Alarma mundial por el avance hutí

Los chiítas se apoderaron de otras dos islas estratégicas en el mar Rojo. La reparación de un crucial oleoducto saudita demoraría de tres a cinco semanas.


Saná (EFE, AP y ANSA) – La alarma mundial se dispara por la intensificación de la guerra en el mar Rojo, luego de que los rebeldes hutíes de Yemen tomaran el control del estrecho de Bab al Mandeb, vía marítima clave tras el bloqueo del de Ormuz. Japón acusó a los hutíes de desestabilizar toda la región, mientras que China se muestra preocupada y pide una solución diplomática.

Los rebeldes hutíes se apoderaron hoy de las islas estratégicas de Gran Hanish y Hanish Menor en el sur del mar Rojo, lo que refuerza la capacidad de los insurgentes respaldados por Irán para controlar una ruta marítima clave para el transporte de mercancías.

Funcionarios hutíes anunciaron la toma de las dos islas mientras las fuerzas regulares del gobierno yemení respaldadas por Arabia Saudita intentan contener el rápido avance de los rebeldes en torno al estrecho de Bab el-Mandeb, una alternativa crucial de navegación al estrecho de Ormuz.
Después de que Irán cerrara el estrecho de Ormuz -por el que en tiempos de paz transita una quinta parte del petróleo y el gas comercializados en el mundo- los saudíes utilizaban el estrecho de Bab el-Mandeb, que conduce fuera del mar Rojo, para exportar crudo.

El nuevo avance de los hutíes, tras la captura del puerto de Moca en el mar Rojo y de una isla estratégica la semana pasada, ejerce más presión sobre los envíos saudíes y, a su vez, sobre el suministro mundial de petróleo y los precios, lo que podría darle a Irán una influencia adicional en su guerra con Estados Unidos.
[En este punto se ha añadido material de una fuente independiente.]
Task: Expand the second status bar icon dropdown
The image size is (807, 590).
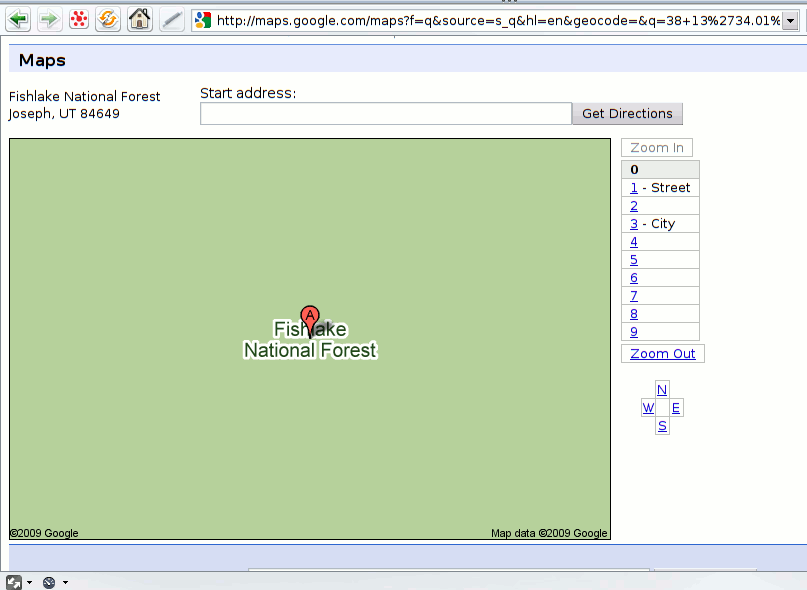Action: tap(65, 582)
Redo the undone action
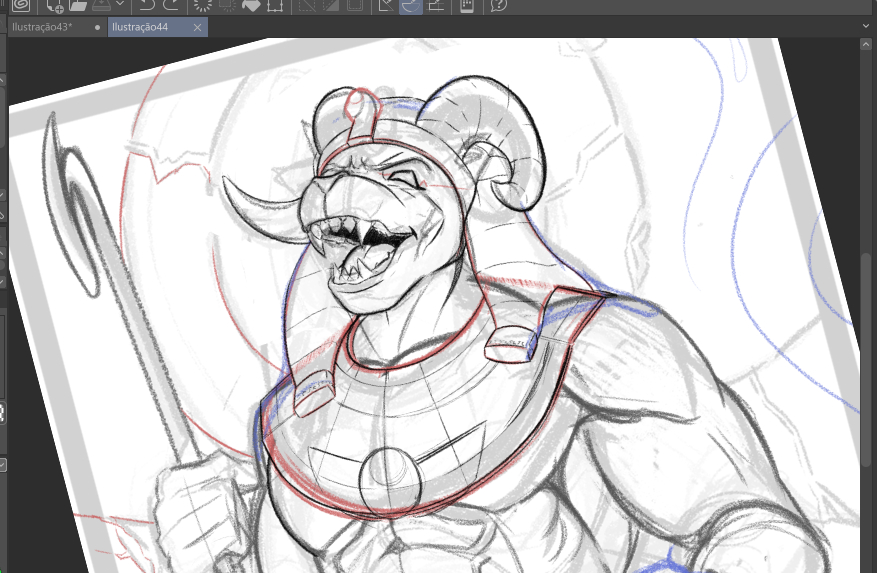 coord(171,5)
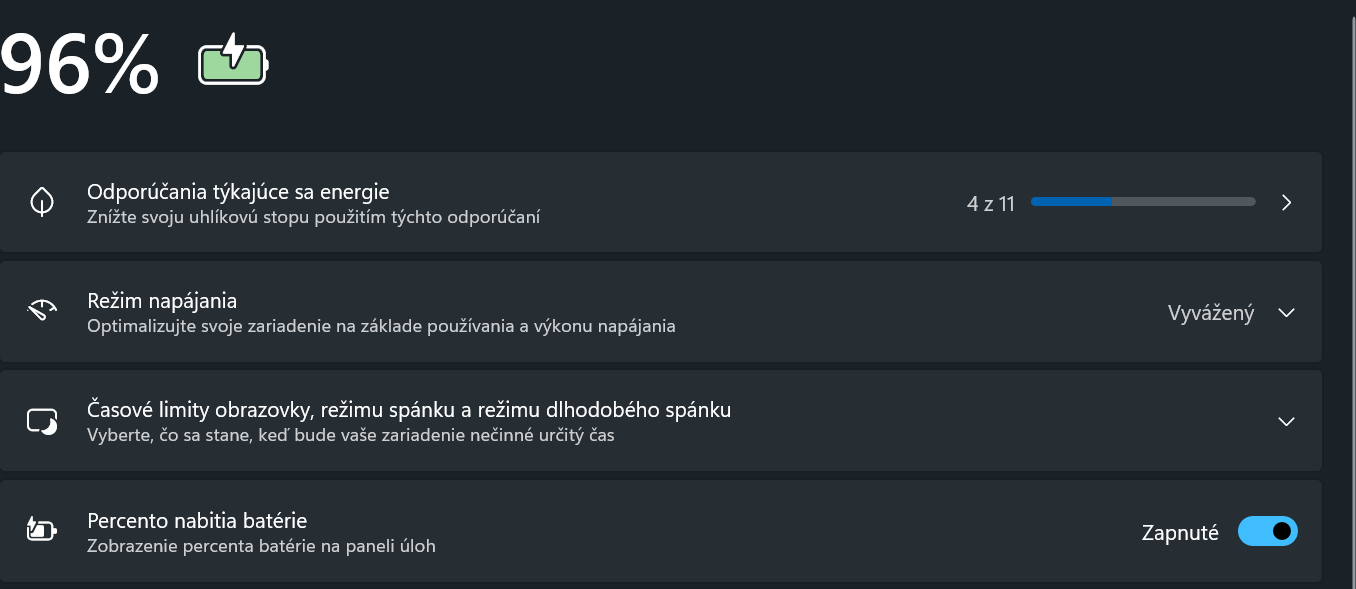Click the energy recommendations blue progress bar
Image resolution: width=1356 pixels, height=589 pixels.
tap(1142, 202)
Los rebeldes hutíes aseguraron, además, haber atacado ayer "con decenas de misiles y drones" una base aérea ubicada en el sur de Arabia Saudita, con "impacto preciso y directo".
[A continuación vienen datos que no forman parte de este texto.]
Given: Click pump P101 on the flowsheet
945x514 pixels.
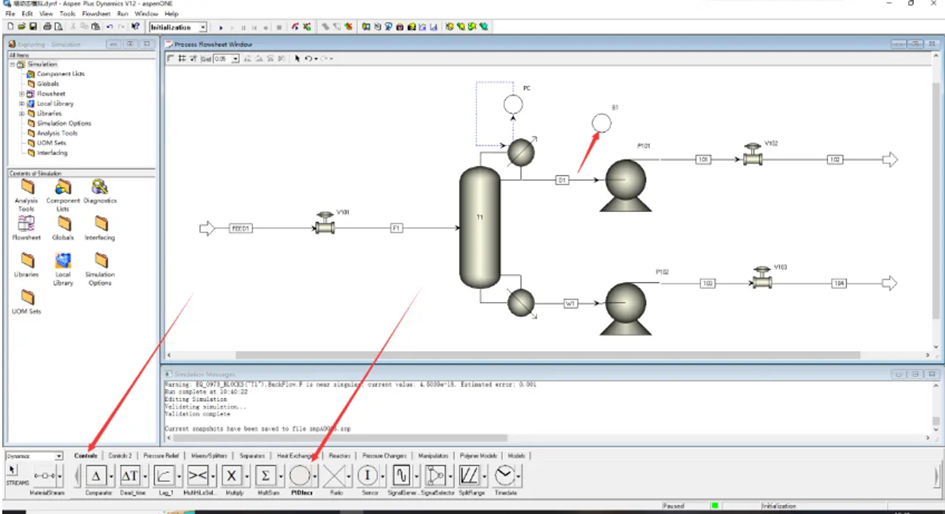Looking at the screenshot, I should (x=626, y=186).
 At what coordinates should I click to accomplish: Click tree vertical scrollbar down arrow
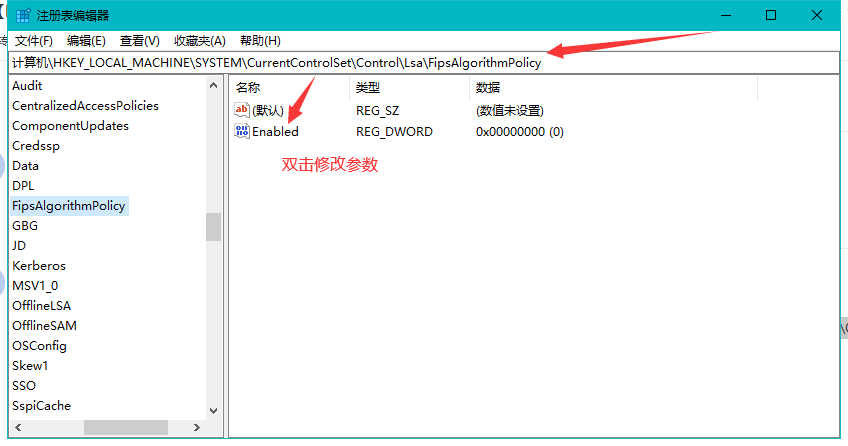click(213, 410)
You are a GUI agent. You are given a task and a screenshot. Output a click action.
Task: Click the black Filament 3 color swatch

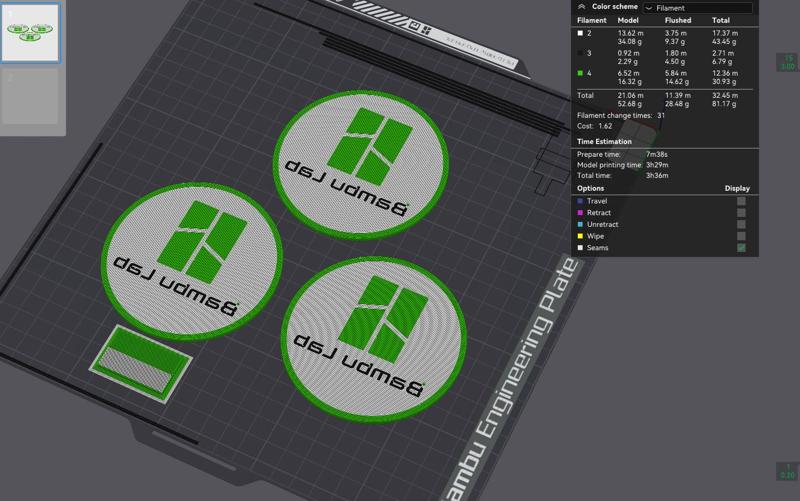pos(580,52)
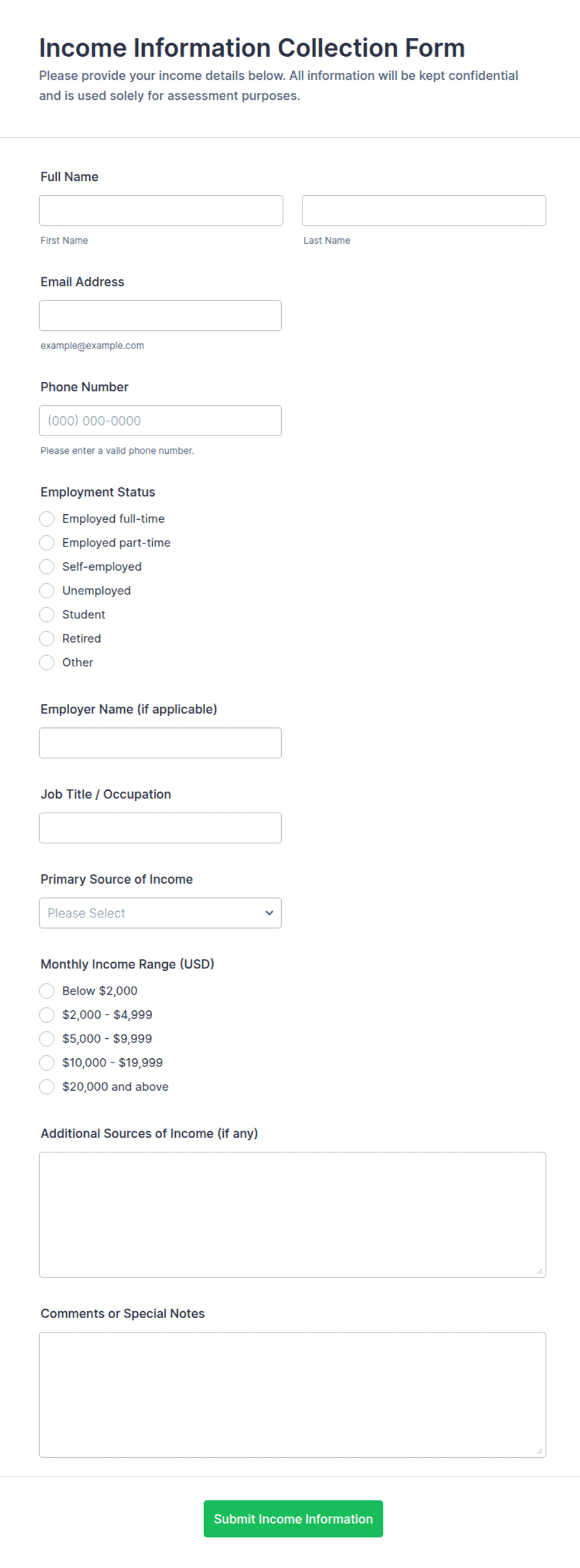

En medio de una ofensiva que les permitió hacerse con toda la costa occidental del país del sur de la península Arábiga, se conoció que las reparaciones de un crucial oleoducto saudita que fue alcanzado la semana pasada podrían durar de tres a cinco semanas, dejándolo en gran medida fuera de servicio.

Arabia Saudita depende de ese oleoducto Este-Oeste para trasladar crudo desde los puertos del Golfo hasta los puertos de su costa occidental, en el mar Rojo. Desde allí puede cargarse en petroleros para su exportación.

En un contexto tan convulsionado, el portavoz del Ministerio de Exteriores de Irán, Esmail Baghaei, informó que Arabia Saudita había “exigido” que se cancelara “por el momento” una reunión que iba a reunir a Irán con otros países de la región sobre el estrecho de Ormuz.

Baghaei describió la reunión, que iba a ser organizada por Omán, como una “oportunidad adecuada” para restablecer la seguridad en la región.
China, un importante importador de petróleo de Oriente Medio, calificó los ataques hutíes contra la infraestructura energética saudita de “inaceptables” y afirmó estar “profundamente preocupada” por nuevas escaladas de los rebeldesy pidió resolver las disputas por la vía política y diplomática.

El portavoz de la Cancillería china Guo Jiakun expresó ayer en una rueda de prensa rutinaria su "preocupación" por la situación que ha causado víctimas civiles inocentes y daños en instalaciones civiles, como las de energía.

Más directo, el ministro de Exteriores de Japón, Toshimitsu Motegi, acusó a los rebeldes hutíes de Yemen de desestabilizar "a toda la región" con sus ataques en el mar Rojo, y ofreció su apoyo al gobierno yemení reconocido internacionalmente.

En Yemen, casi 94.000 personas han huido de sus hogares desde que los combates entre los rebeldes hutíes respaldados por Irán y las fuerzas gubernamentales se intensificaron este mes, informó ayer la Organización Internacional para las Migraciones.